DOCUMENT PASSAGE:

__________________________________________________

In the second of the two affidavits Mr Griffith affirmed inter alia
“(2) I make this statement to supplement my previous statement sworn on 18th February 2015.
(3) It remains the case that Iranian nationals who have no lawful basis to remain in the United Kingdom are able to apply to the Iranian Consulate in London for an emergency travel document to facilitate return to Iran.
(4) Meeting have continued between the Home Office and Foreign Office officials and representatives from the Iranian government to discuss the possibility of returning Iranian nationals who have no lawful basis to remain in the United Kingdom. The last meeting took place on 8 June.”
Fresh claim petition
[17] I now turn to deal with the fresh claim petition.
[18] The further submissions of 11 August 2014, from the petitioner’s agents, were accompanied with various documents which included a document which bore to be an Iranian court citation with a certified translation, and a document which bore to be a statement from the petitioner’s sister Behnaz Ademiat, with a copy of her passport. There were also included various letters of reference and certificates, supporting case law and country information references, and a copy of the previous asylum appeal decision. The submissions made to the respondent, on behalf of the petitioner, relied on the petitioner’s alleged desertion from the Iranian army, his ethnicity as an Azeri and his illegal exit from Iran. The said court citation bore to be dated 1 December 2013 and was said to be in respect of the petitioner’s non‑attendance at the Islamic Revolutionary Court. The petitioner’s sister, in her said statement, sought to explain how this citation had been obtained.
[19] The further submissions went on to refer to the case of SB (Risk on return – illegal exit) Iran CG [2009] UKAIT 00053 for the proposition that a person who had left Iran when facing court proceedings (other than ordinary civil proceedings) may be at risk, on return, although it was accepted that much would depend on the particular facts relating to the offence or offences involved, and other circumstances. It was contended that the more the offences for which a person faced trial were likely to be viewed as political, the greater the level of risk to him on return. In article 7 of the fresh claim petition it is averred, on behalf of the petitioner as follows
“Given the emphasis placed by the expert report and country information on the decree of risk varying according to the nature of the court proceedings, being involved in ongoing court proceedings is not in itself something that will automatically result in ill‑treatment, rather it is properly considered as a risk factor to be taken into account with others; that being a person involved in court proceedings in Iran who has engaged in conduct likely to be seen as insulting either to the judiciary or the justice system or the government or to Islam constitutes another risk factor indicating an increased level of persecution or ill‑treatment on return.”

__________________________________________________

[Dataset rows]
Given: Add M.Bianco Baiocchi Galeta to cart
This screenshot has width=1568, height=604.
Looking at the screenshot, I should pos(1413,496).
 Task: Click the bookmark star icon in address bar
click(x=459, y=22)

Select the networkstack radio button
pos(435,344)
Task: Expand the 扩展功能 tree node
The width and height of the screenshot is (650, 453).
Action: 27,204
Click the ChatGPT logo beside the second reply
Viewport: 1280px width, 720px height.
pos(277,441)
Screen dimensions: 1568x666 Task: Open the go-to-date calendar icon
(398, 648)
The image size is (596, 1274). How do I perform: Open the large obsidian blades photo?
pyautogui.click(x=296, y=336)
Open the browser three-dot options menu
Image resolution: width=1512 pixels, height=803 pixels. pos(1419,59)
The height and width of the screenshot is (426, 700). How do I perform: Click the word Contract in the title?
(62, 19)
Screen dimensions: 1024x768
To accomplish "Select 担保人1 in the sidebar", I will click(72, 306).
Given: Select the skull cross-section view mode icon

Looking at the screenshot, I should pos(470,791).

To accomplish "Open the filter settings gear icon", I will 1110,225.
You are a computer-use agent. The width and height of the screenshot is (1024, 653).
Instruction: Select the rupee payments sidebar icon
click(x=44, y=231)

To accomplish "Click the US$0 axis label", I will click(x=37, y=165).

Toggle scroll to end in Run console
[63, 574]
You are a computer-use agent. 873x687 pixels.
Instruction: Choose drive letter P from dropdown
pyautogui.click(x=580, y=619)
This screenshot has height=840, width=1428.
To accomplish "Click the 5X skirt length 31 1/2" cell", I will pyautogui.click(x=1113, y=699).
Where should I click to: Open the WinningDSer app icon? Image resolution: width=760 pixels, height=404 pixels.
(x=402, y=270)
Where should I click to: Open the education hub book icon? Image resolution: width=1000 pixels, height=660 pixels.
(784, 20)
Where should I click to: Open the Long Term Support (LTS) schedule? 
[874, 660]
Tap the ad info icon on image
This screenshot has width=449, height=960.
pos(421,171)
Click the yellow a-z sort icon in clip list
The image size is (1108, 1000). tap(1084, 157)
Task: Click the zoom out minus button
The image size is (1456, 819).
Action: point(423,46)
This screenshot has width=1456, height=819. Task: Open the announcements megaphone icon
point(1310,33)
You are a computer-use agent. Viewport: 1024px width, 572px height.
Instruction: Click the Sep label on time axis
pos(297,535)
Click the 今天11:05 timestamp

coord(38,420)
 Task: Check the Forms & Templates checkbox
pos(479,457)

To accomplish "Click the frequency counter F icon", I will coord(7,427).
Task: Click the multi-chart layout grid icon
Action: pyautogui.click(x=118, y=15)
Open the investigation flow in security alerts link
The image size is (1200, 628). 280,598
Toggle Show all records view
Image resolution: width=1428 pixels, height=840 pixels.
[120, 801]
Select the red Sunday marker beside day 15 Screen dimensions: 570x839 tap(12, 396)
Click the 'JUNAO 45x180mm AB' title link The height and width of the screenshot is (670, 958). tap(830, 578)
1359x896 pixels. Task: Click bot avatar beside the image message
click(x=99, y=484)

__________________________________________________

TASK 1: Write out the dataset rows verbatim, covering the stretch from the first row through the line containing "pos(277,441)", with both ends included.
TASK 2: Continue the passage on the Iranian national's fresh claim petition from the point where it stops.

REPLY 1:
Given: Add M.Bianco Baiocchi Galeta to cart
This screenshot has width=1568, height=604.
Looking at the screenshot, I should pos(1413,496).
 Task: Click the bookmark star icon in address bar
click(x=459, y=22)

Select the networkstack radio button
pos(435,344)
Task: Expand the 扩展功能 tree node
The width and height of the screenshot is (650, 453).
Action: 27,204
Click the ChatGPT logo beside the second reply
Viewport: 1280px width, 720px height.
pos(277,441)

REPLY 2:
Reference was made to US State Department 2013 Country Report on Human Practices: Iran dated 27 February 2014 and Amnesty International Annual Report 2013: Iran dated 22 May 2013.
[20] In a letter dated 17 December 2014 the respondent set out her consideration of the foregoing material and its supporting contentions and reviewed the petitioner’s immigration history to date. She noted that the petitioner was maintaining that the appeal determination of 9 January 2003 was flawed and should be reconsidered. It was further noted that permission to appeal against the determination of 9 January 2003 was refused on 25 April 2003 on the ground that
“The First‑tier Tribunal gave cogent reasons for not being satisfied that the appellant would be at a real risk of serious harm on return to Iran having found the appellant not to be a credible witness.”
[21] The respondent did not consider that the court citation together with the statement from the petitioner’s sister and a copy of her Iranian passport could be relied upon, and that they did not add anything, in any event, further to his claim. Consideration was given to various certificates and references submitted. It was noted that these pre-dated the tribunal’s judgment in the appeal and that, in any event, nothing in them placed any question mark over the Tribunal’s judgment. The respondent stated that the material before her did not demonstrate that the petitioner would be persecuted if returned to Iran due to his allegedly having left Iran illegally. Nothing, it was considered, was added to the petitioner’s claim, based on article 8 of ECHR, which had been adjudicated upon by the tribunal.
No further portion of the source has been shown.